**EXERCISE REQUIREMENTS**
Copy out the entries that follow exactly, leaving every picture behind.

*** RECORDS SHOWN Section Begins ***

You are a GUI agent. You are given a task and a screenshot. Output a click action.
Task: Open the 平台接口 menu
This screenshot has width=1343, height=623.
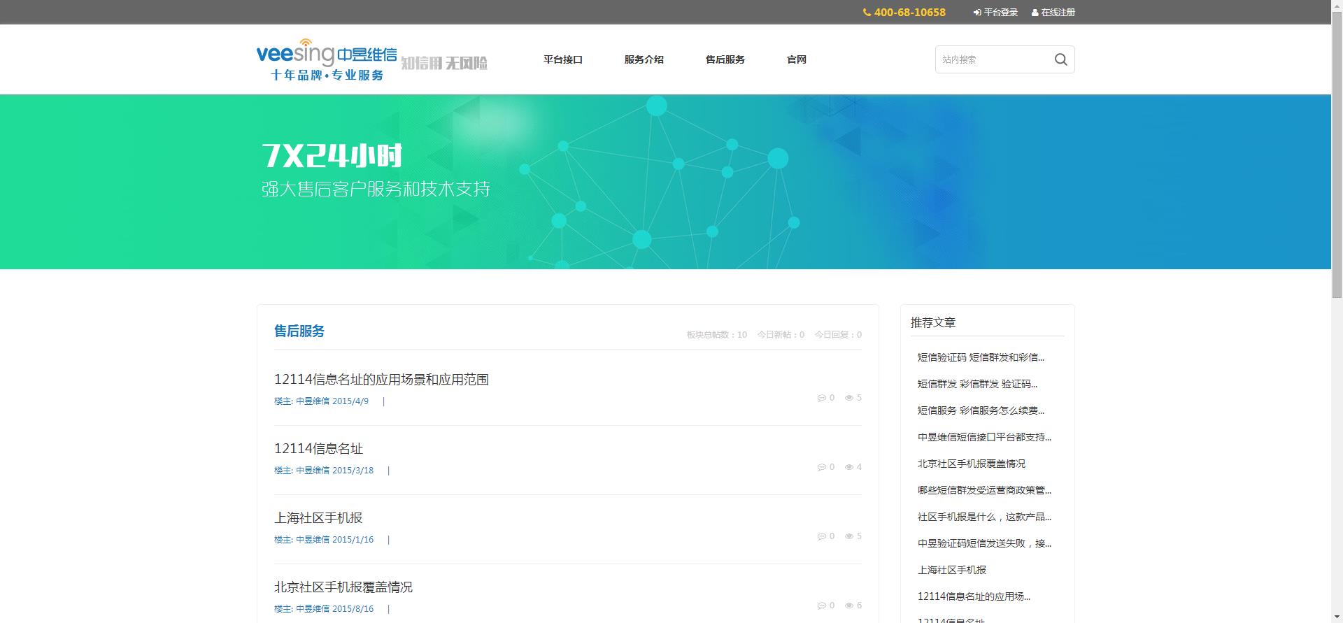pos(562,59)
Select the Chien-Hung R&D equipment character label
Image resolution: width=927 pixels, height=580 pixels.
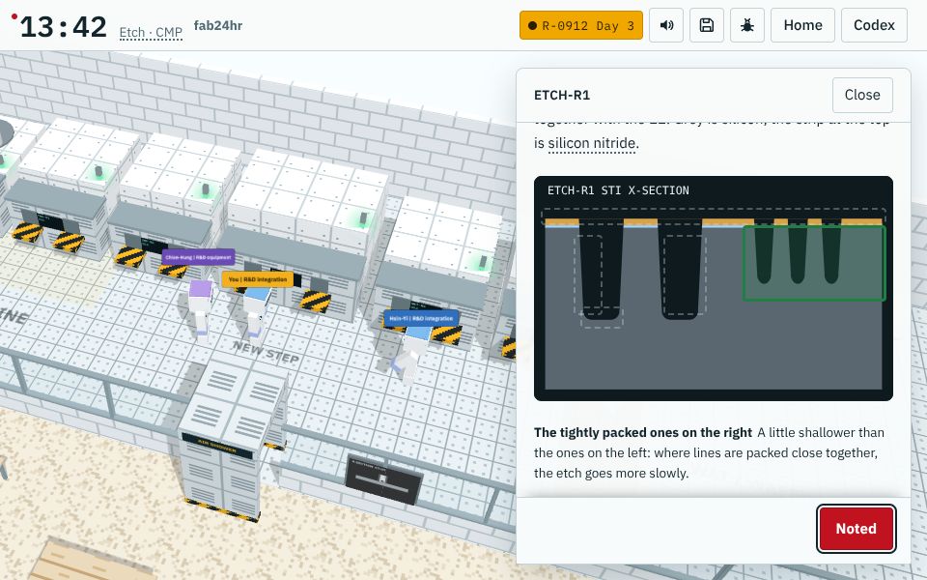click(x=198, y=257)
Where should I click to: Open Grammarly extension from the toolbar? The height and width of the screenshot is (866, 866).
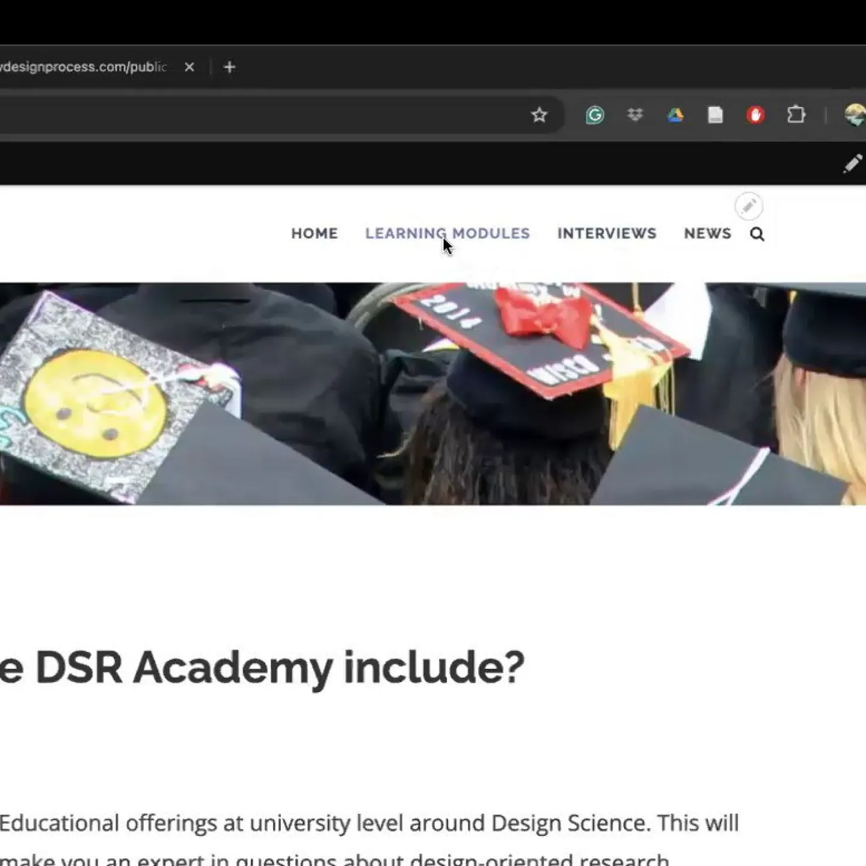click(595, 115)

*** RECORDS SHOWN Section Ends ***

**RESULT BELOW**
You are a GUI agent. You are given a task and a screenshot. Output a click action.
Task: Open the 平台接口 menu
This screenshot has width=1343, height=623.
pos(562,59)
Select the Chien-Hung R&D equipment character label
Image resolution: width=927 pixels, height=580 pixels.
click(x=198, y=257)
Where should I click to: Open Grammarly extension from the toolbar? The height and width of the screenshot is (866, 866).
click(595, 115)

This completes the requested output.